Graham Kings (born 10 October 1953) is an English Church of England bishop, theologian and poet. In retirement in Cambridge, having served as Bishop of Sherborne and then Mission Theologian in the Anglican Communion, he is an Honorary Assistant Bishop in the Diocese of Ely and Research Associate at the Cambridge Centre for Christianity Worldwide, which he founded in 1996. His latest books are: Nourishing Connections (Canterbury Press, 2020), Nourishing Mission: Theological Settings (Brill, 2022), Exchange of Gifts: The Vision of Simon Barrington-Ward (Ekklesia, 2022), edited with Ian Randall.

Kings was born in Barkingside, Essex, England, on the eastern outskirts of London. He is one of two children. He was educated at Chigwell County Primary School (1958–65); Buckhurst Hill County High School, the Royal Military Academy Sandhurst, Hertford College, Oxford (1973–77, BA/MA, Law, one year, Theology, 3 years); Ridley Hall, Cambridge (1978–80 Ordination training); Selwyn College, Cambridge, (1979–80, DipTh in New Testament post graduate studies); and Utrecht University (1998–2002 PhD by extension). He was an Honorary Fellow of Durham University (2015–18).

Between school and Oxford, Kings was commissioned as a 2nd lieutenant in the 5th Royal Inniskilling Dragoon Guards on a short service limited commission (February to September 1973) and served as a tank troop leader in Munster, West Germany. Between Oxford and Cambridge, his first year of marriage, he was a caretaker at All Souls Church, Langham Place, in London (1977–78).

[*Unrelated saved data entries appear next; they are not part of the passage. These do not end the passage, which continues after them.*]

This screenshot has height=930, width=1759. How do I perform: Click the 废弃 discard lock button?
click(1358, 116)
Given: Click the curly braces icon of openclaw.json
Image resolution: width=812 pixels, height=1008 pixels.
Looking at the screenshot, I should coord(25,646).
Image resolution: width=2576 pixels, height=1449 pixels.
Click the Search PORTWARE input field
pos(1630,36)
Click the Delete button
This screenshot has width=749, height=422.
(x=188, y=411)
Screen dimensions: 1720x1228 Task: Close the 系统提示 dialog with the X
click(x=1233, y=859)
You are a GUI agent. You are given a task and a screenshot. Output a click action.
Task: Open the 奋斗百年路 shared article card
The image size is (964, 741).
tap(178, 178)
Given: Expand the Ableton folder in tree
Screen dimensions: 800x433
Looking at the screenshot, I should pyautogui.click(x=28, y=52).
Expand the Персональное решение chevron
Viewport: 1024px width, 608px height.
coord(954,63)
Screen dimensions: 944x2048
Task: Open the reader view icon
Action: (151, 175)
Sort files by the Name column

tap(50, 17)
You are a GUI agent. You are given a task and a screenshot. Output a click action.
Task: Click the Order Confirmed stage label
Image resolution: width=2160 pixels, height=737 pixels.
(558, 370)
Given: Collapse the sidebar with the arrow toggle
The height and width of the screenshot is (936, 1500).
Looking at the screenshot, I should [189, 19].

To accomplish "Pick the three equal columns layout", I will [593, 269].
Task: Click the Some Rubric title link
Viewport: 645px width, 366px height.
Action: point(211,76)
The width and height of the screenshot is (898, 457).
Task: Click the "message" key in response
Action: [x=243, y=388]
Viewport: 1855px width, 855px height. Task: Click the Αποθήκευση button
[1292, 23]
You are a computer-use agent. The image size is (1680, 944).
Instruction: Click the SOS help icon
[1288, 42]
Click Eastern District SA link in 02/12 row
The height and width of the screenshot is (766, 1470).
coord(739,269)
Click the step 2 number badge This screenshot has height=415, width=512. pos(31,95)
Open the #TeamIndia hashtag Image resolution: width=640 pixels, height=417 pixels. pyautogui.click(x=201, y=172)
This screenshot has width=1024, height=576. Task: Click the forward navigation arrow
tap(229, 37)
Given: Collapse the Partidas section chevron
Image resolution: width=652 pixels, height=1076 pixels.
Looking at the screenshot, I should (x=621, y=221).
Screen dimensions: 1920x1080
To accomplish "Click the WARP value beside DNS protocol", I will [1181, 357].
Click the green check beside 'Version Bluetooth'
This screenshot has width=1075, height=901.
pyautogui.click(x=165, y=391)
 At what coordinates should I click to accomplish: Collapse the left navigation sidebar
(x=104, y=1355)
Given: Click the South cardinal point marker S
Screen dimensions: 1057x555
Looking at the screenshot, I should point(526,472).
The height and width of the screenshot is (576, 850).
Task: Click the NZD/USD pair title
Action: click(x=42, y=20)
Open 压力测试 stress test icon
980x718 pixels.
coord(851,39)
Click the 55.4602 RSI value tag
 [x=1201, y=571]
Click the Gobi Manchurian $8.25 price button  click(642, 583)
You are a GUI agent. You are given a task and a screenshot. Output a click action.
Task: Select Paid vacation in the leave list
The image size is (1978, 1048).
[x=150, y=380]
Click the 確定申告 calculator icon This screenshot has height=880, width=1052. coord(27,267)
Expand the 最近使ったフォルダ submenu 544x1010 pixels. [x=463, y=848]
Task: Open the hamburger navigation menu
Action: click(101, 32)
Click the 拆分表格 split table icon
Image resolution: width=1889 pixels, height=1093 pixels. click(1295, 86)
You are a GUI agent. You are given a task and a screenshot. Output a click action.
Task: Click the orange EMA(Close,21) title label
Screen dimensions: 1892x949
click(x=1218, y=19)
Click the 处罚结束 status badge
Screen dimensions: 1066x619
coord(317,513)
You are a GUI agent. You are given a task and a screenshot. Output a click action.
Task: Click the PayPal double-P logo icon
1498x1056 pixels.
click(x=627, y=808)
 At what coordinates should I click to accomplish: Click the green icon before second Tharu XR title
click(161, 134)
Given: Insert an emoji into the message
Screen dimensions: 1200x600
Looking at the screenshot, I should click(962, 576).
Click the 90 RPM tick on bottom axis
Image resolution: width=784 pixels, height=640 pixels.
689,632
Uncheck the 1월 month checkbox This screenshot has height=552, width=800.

Kings was ordained deacon at Michaelmas 1980 (28 September), by Hewlett Thompson, Bishop of Willesden, at St Mary's, Ealing, and ordained a priest at Michaelmas 1981 (27 September), by Graham Leonard, Bishop of London, at St Paul's Cathedral. He served as a curate in St Mark's Harlesden (1980–84), founding an open youth club there. He then spent seven years as a Church Mission Society mission partner as Director of Studies, and then as Vice-Principal, at St Andrew's College, Kabare, Kenya, working with Bishop David Gitari, Bishop of Mount Kenya East and later Bishop of Kirinyaga, and supervising the building of a new Library, Chapel and Archive Centre. He was appointed an Honorary Canon of St Andrew's Cathedral in Kerugoya, Kenya, in October 1991, at his farewell graduation ceremony, and the Kings family returned to Britain in November 1991.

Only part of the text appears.